Assignment:
Copy nothing but the text: repeat each entry exactly and drop the images.

Input for this task:
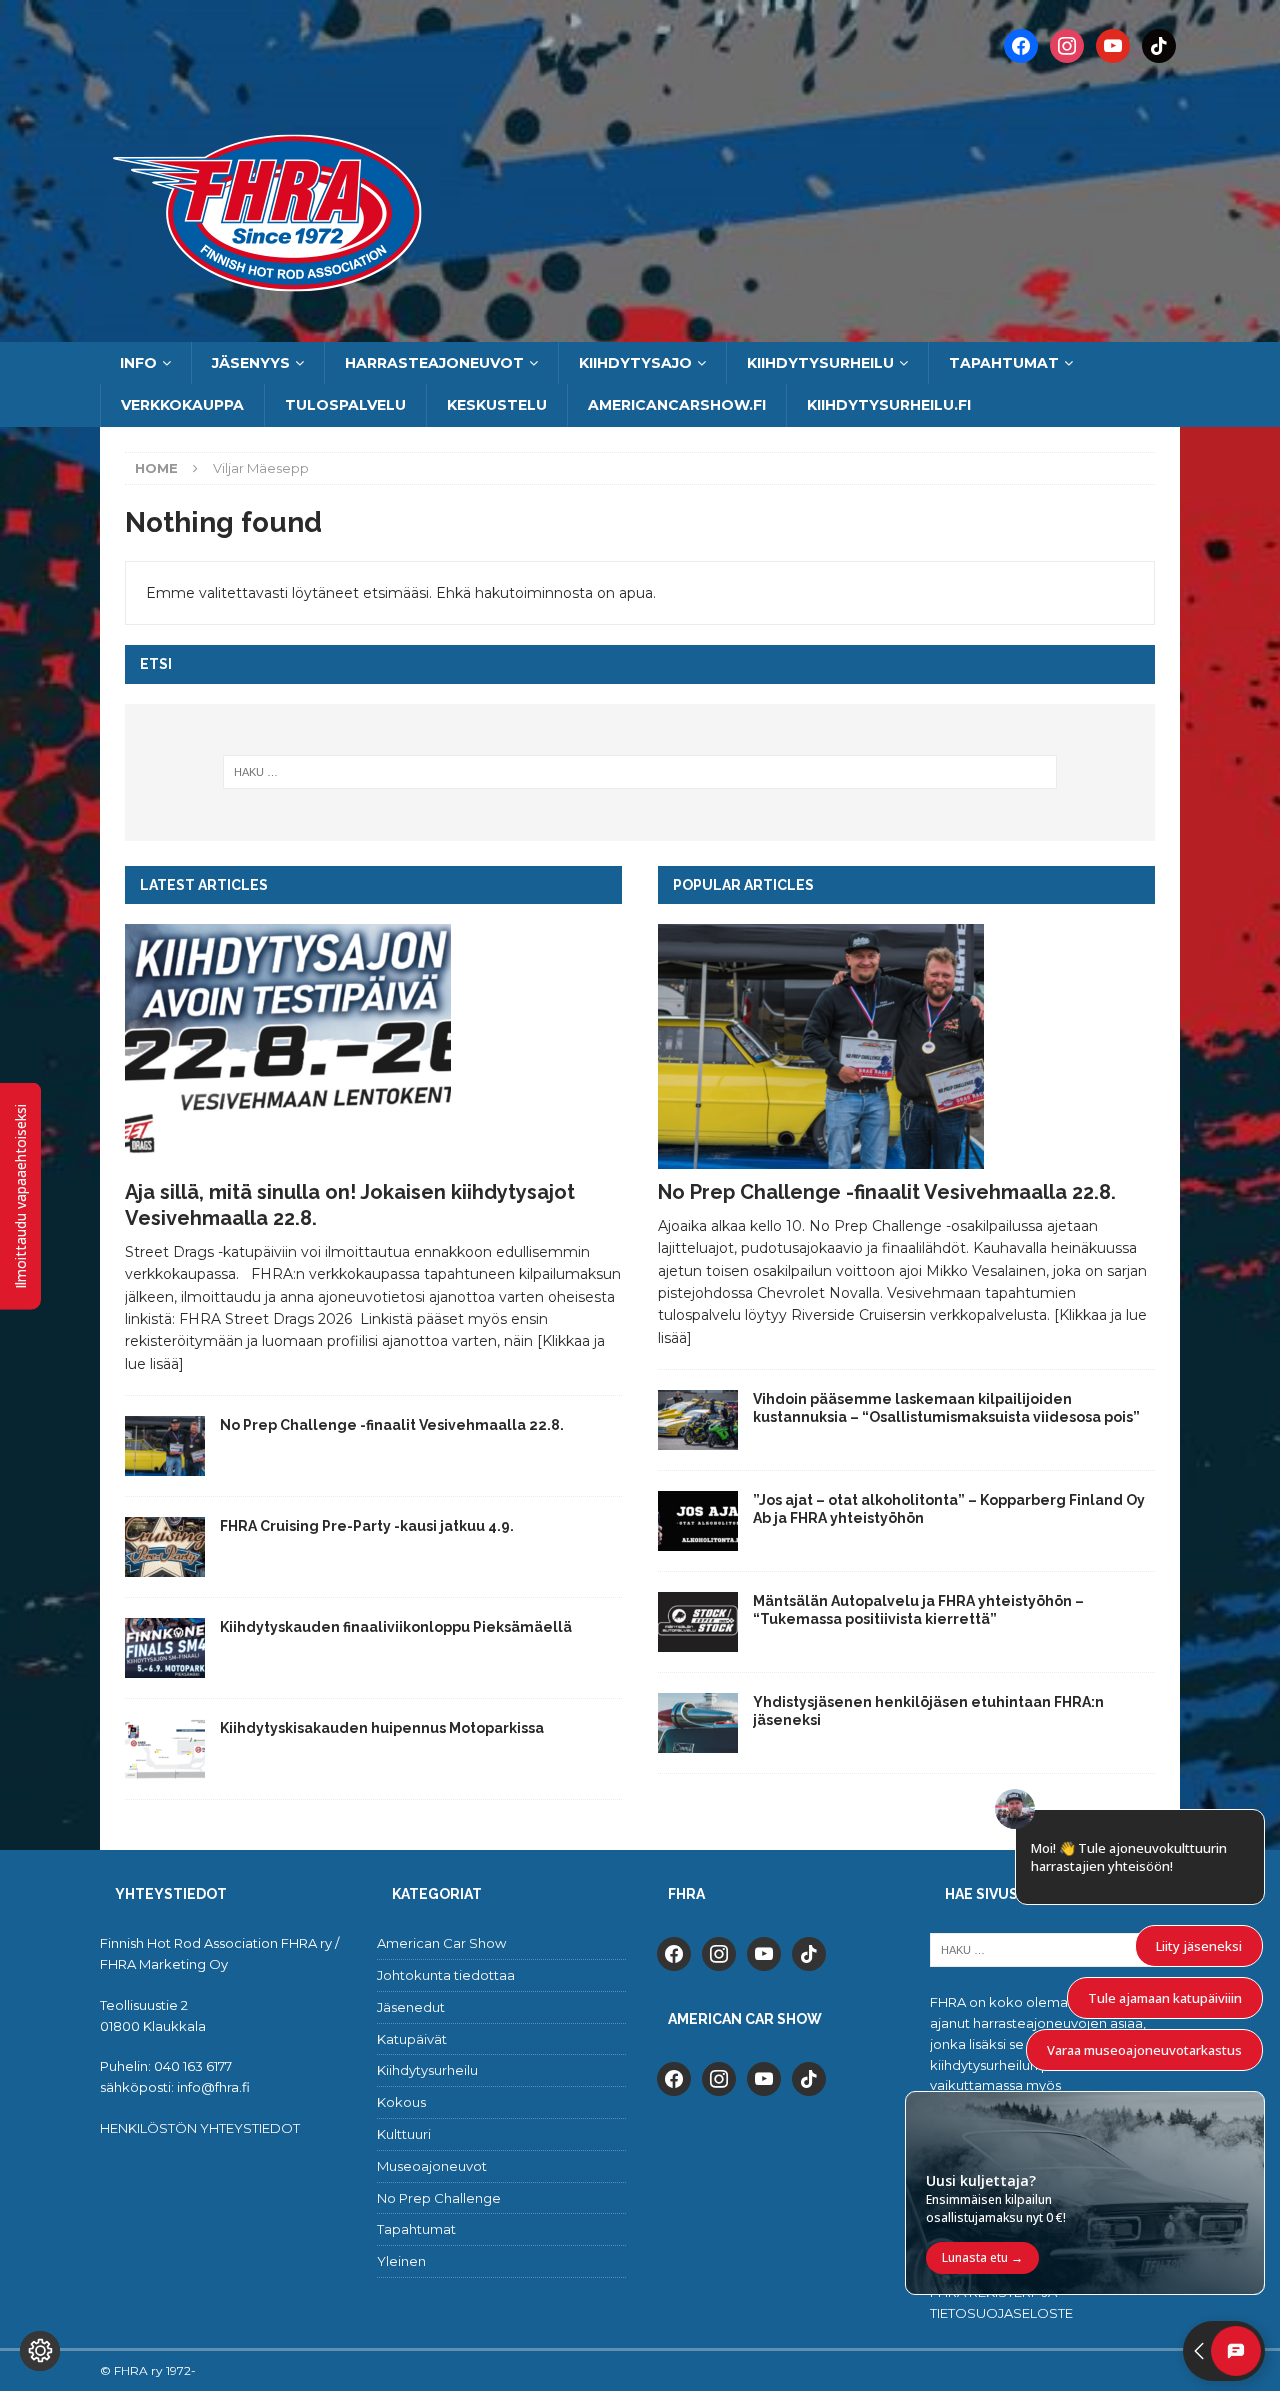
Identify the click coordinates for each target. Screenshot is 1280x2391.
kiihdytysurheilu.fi (889, 405)
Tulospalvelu (345, 405)
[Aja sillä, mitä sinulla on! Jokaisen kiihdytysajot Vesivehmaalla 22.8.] (373, 1046)
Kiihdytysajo (635, 363)
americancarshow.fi (677, 405)
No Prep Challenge (439, 2198)
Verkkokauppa (182, 405)
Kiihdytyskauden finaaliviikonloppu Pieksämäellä (396, 1627)
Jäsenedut (411, 2007)
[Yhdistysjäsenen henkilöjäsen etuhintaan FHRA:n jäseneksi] (698, 1723)
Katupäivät (412, 2039)
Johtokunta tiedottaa (446, 1975)
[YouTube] (1113, 45)
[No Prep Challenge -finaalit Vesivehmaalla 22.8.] (165, 1446)
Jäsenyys (251, 363)
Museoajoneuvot (432, 2166)
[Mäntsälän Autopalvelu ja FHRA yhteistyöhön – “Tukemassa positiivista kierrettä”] (698, 1622)
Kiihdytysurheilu (820, 363)
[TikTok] (1159, 45)
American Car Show (441, 1943)
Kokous (401, 2102)
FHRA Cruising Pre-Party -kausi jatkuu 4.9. (367, 1526)
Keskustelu (497, 405)
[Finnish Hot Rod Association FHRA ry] (640, 331)
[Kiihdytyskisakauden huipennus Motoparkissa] (165, 1749)
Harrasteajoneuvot (434, 363)
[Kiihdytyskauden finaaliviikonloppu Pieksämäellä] (165, 1648)
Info (138, 363)
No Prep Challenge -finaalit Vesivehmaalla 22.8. (392, 1425)
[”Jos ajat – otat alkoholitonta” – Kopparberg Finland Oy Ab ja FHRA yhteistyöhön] (698, 1521)
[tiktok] (809, 1953)
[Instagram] (1067, 45)
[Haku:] (640, 772)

Answer space:
Identify the click coordinates for each target. Screenshot is 1280x2391.
kiihdytysurheilu.fi (889, 405)
Tulospalvelu (345, 405)
[Aja sillä, mitä sinulla on! Jokaisen kiihdytysajot Vesivehmaalla 22.8.] (373, 1046)
Kiihdytysajo (635, 363)
americancarshow.fi (677, 405)
No Prep Challenge (439, 2198)
Verkkokauppa (182, 405)
Kiihdytyskauden finaaliviikonloppu Pieksämäellä (396, 1627)
Jäsenedut (411, 2007)
[Yhdistysjäsenen henkilöjäsen etuhintaan FHRA:n jäseneksi] (698, 1723)
Katupäivät (412, 2039)
Johtokunta tiedottaa (446, 1975)
[YouTube] (1113, 45)
[No Prep Challenge -finaalit Vesivehmaalla 22.8.] (165, 1446)
Jäsenyys (251, 363)
Museoajoneuvot (432, 2166)
[Mäntsälän Autopalvelu ja FHRA yhteistyöhön – “Tukemassa positiivista kierrettä”] (698, 1622)
Kiihdytysurheilu (820, 363)
[TikTok] (1159, 45)
American Car Show (441, 1943)
Kokous (401, 2102)
FHRA Cruising Pre-Party -kausi jatkuu 4.9. (367, 1526)
Keskustelu (497, 405)
[Finnish Hot Rod Association FHRA ry] (640, 331)
[Kiihdytyskisakauden huipennus Motoparkissa] (165, 1749)
Harrasteajoneuvot (434, 363)
[Kiihdytyskauden finaaliviikonloppu Pieksämäellä] (165, 1648)
Info (138, 363)
No Prep Challenge -finaalit Vesivehmaalla 22.8. (392, 1425)
[”Jos ajat – otat alkoholitonta” – Kopparberg Finland Oy Ab ja FHRA yhteistyöhön] (698, 1521)
[tiktok] (809, 1953)
[Instagram] (1067, 45)
[Haku:] (640, 772)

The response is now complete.